- Born: 17 March 1948 (age 78)
- Parents: Colonel The Right Hon. Lewis Hugh Clifford, 13th Baron Clifford of Chudleigh (father); * The Honourable Katharine Vavasseur Fisher (mother)
- Occupation: Hereditary Peer and Former British Army Officer

= Thomas Clifford, 14th Baron Clifford of Chudleigh =

British hereditary peer and British Army officer

Thomas Hugh Clifford, 14th Baron Clifford of Chudleigh, (born 17 March 1948), is a British hereditary peer and former British Army officer.

== Background ==
He is the first son of the late Colonel The Right Hon. Lewis Hugh Clifford, 13th Baron Clifford of Chudleigh, and The Honourable Katharine Vavasseur Fisher. Through his mother he is a great-grandson of Admiral of the Fleet John Fisher, 1st Baron Fisher.

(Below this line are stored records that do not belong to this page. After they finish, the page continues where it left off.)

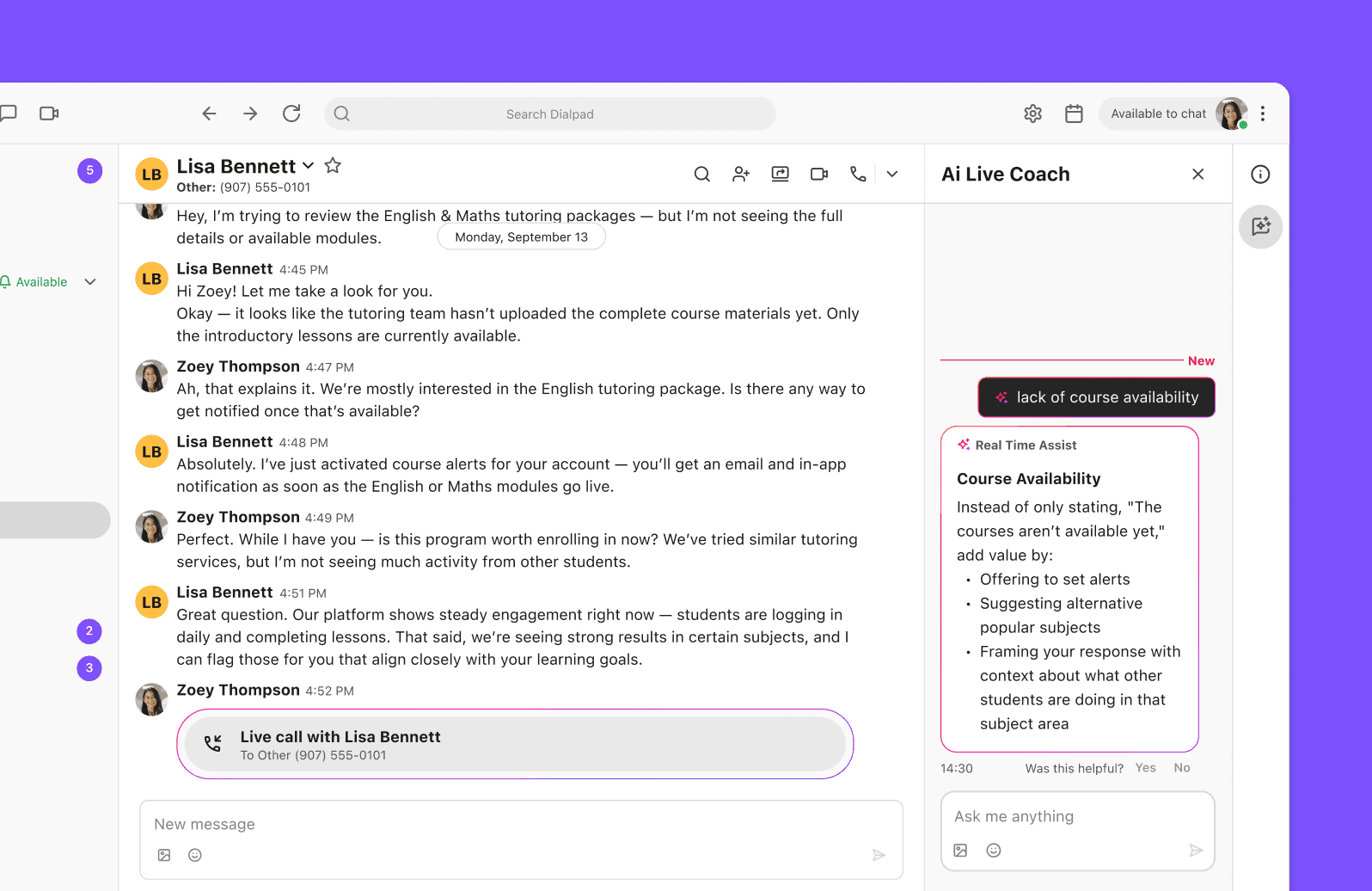
Task: Mark the coach tip as helpful with Yes
Action: coord(1145,768)
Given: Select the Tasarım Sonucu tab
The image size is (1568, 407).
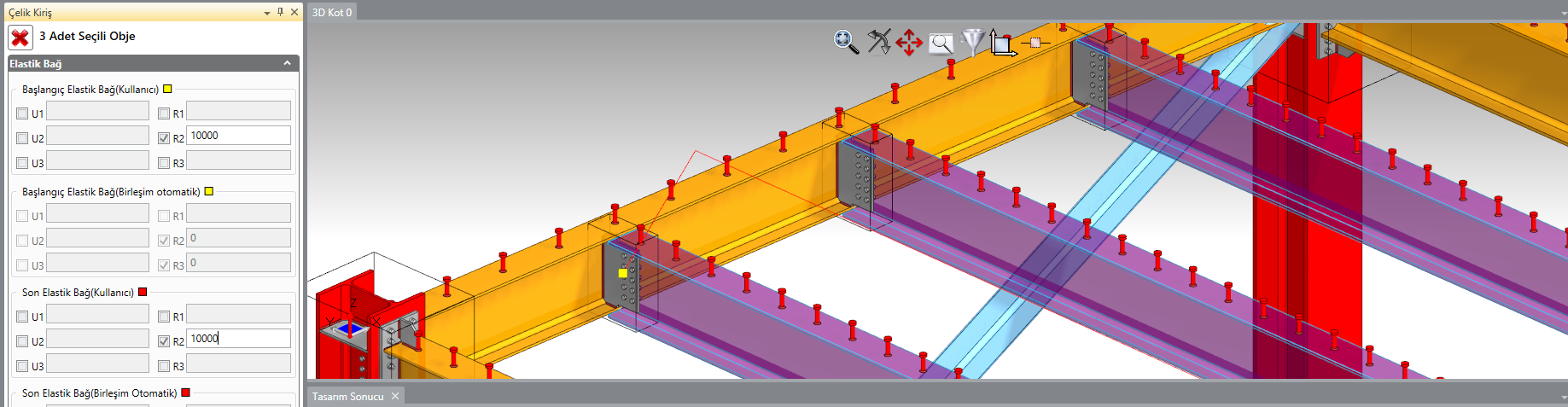Looking at the screenshot, I should 347,397.
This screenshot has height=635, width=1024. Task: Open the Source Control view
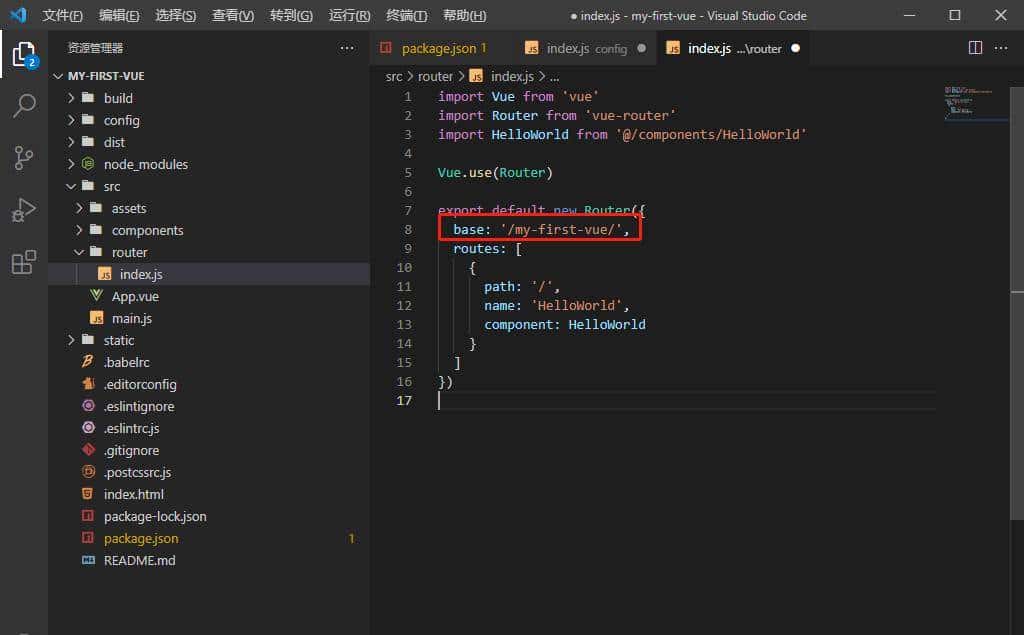pos(24,158)
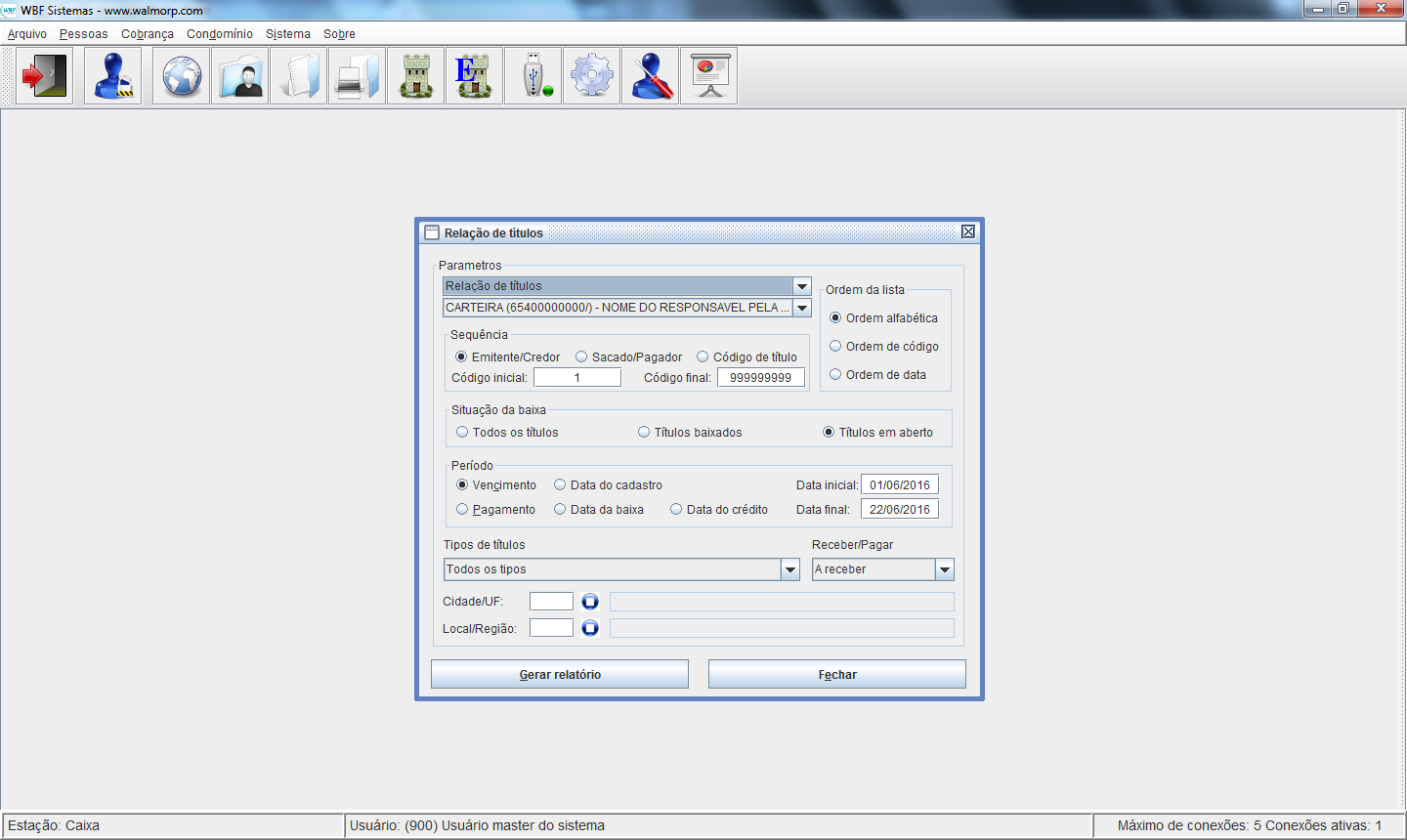Open the globe icon in the toolbar
This screenshot has width=1407, height=840.
coord(182,76)
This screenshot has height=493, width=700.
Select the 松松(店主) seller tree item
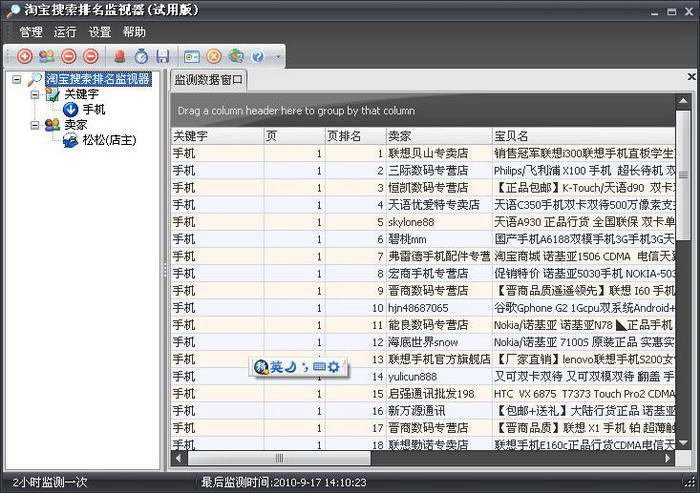click(108, 140)
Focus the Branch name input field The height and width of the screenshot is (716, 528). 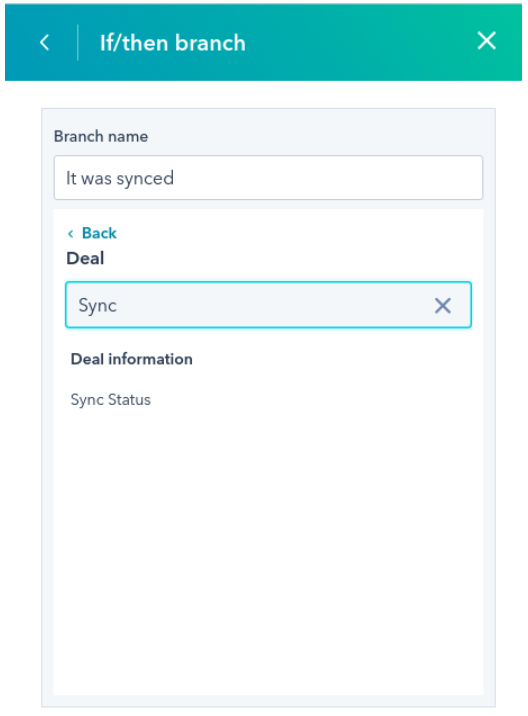pos(268,178)
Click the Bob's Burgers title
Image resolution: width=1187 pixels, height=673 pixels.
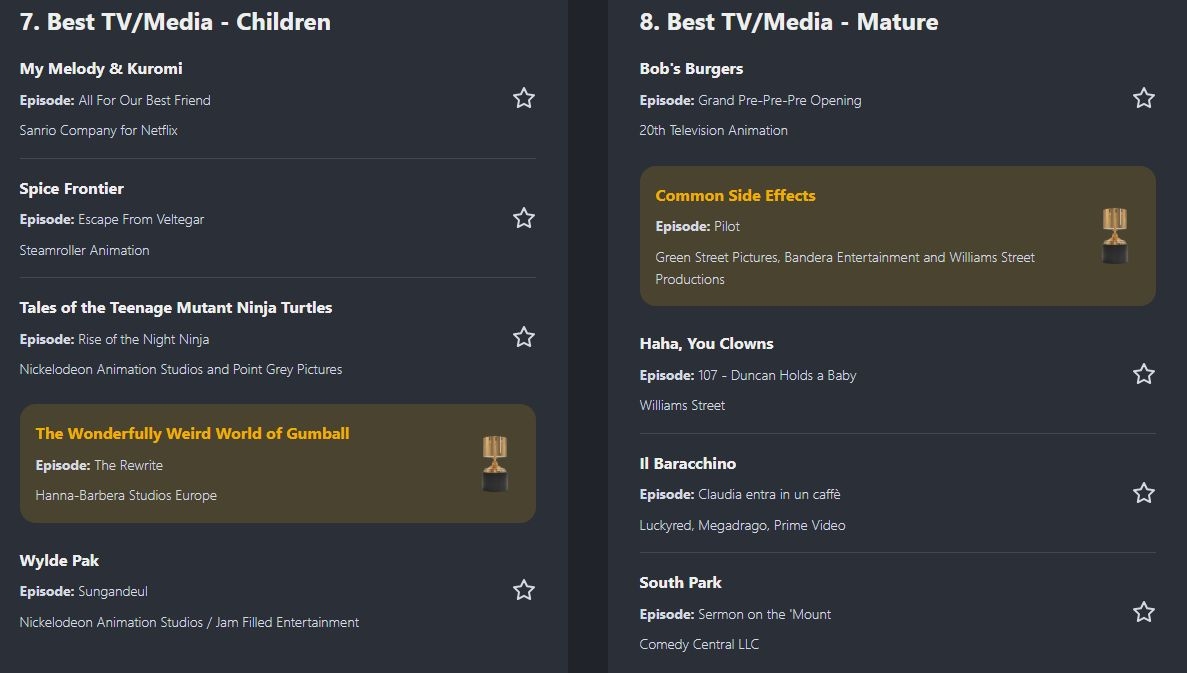tap(691, 69)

He was educated at Downside School. He was appointed a Deputy Lieutenant of Devon in 1998.

==Succession==
On his father's death in 1988 he succeeded him as Baron Clifford of Chudleigh.

==Marriages and issue==
He has married twice.

First: to Suzanne Austin on 15 December 1980. A daughter and two sons:
1. The Hon. Georgina Apollonia Clifford.
2. The Hon. Alexander Thomas Hugh Clifford.
3. The Hon. Edward George Clifford.
This marriage ended by process of divorce in 1992.

Second: to Clarissa Goodall on 21 November 1994. No children.

He is the Honorary Colonel of the Royal Devon Yeomanry and is also the Deputy President of Devon Scout County, part of The Scout Association.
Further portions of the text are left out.